Gold Mine Board Game Shines for Kids

Tabletop Games

Gold Mine by Stratus GamesGold Mine by Stratus Games

Photo: Stratus Games

Gold Mine, released by Stratus Games last fall, is a tile-based game where players move around a user-generated board collecting gold nuggets. It’s a great game for children who have little to no board game experience, but it may fall a little flat for adults who are regulars in the lands of Catan and Puerto Rico.

You play the part of a miner and you’re trying to snatch up a set number of gold nuggets before the other players. First, the initial board is laid out by choosing tiles at random. Then, each player takes turns rolling a die, moving their fun little miner pawn accordingly, and if you end up on a nugget, it’s yours.

At the beginning of the game, there will only be a few nuggets available. So if you choose not to roll and move, you can instead draw a tile and place it on the board. Draw a nugget tile and you can put it close to yourself. Draw something else and put it near your opponents.

There are also “challenges,” where you can directly interfere with the other miners by either stealing a nugget or sending a colony of bats after them (which lets you move the player away from valuable nuggets). Both of these options are resolved with a best of three die roll-off.

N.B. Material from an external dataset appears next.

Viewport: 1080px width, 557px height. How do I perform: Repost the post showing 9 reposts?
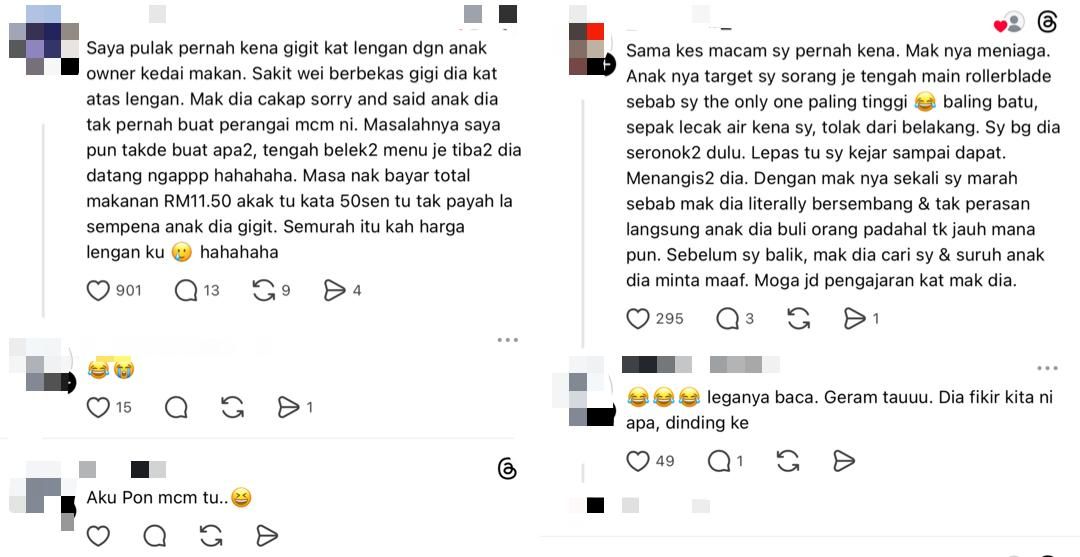pos(263,291)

Playing with a group of adults, we all felt that, rules as written, the game was nothing special. Aside from laying tiles, it’s about as complicated as any roll-to-move style game. Early on, we all moved to the edges of the board where we placed tiles, hoping to find our own nuggets. The challenges were fairly boring, too, given that success is entirely up to chance. There is very little strategy involved in this game.

That being said, I think children as young as five would have a great time with Gold Mine. Most kids are used to stationary boards, and the tile-laying mechanic will be fun and new to them. It beats the corn-syrup out of Candyland or Chutes and Ladders in every possible way, from the board to the components. Last time I checked, you couldn’t send a mass of nasty bats at your opponents in those games.

We did discover later that the game is something of a blank slate for variation. The Stratus Games website has 14 optional rules that expand and complicate the base game, and many of these address some of our complaints. Even as we played, we found ourselves muttering, “If only the game did this.” Turns out, if you want it to do this, you can just make up your own rules. This is something a lot of board game players do naturally, but with Gold Mine, the invitation is out in the open. House rules do make this game better and you have a whole slew of them to choose from.

Buy Gold Mine from the GeekDad Store

Wired: Lots of fun for young gamers; plenty of variants; tile-based board means the mines are never the same twice.

Tired: Discerning gamers will balk at the luck-factor and tired mechanics; very little strategy involved in winning.

Disclosure: GeekDad received a free copy for review.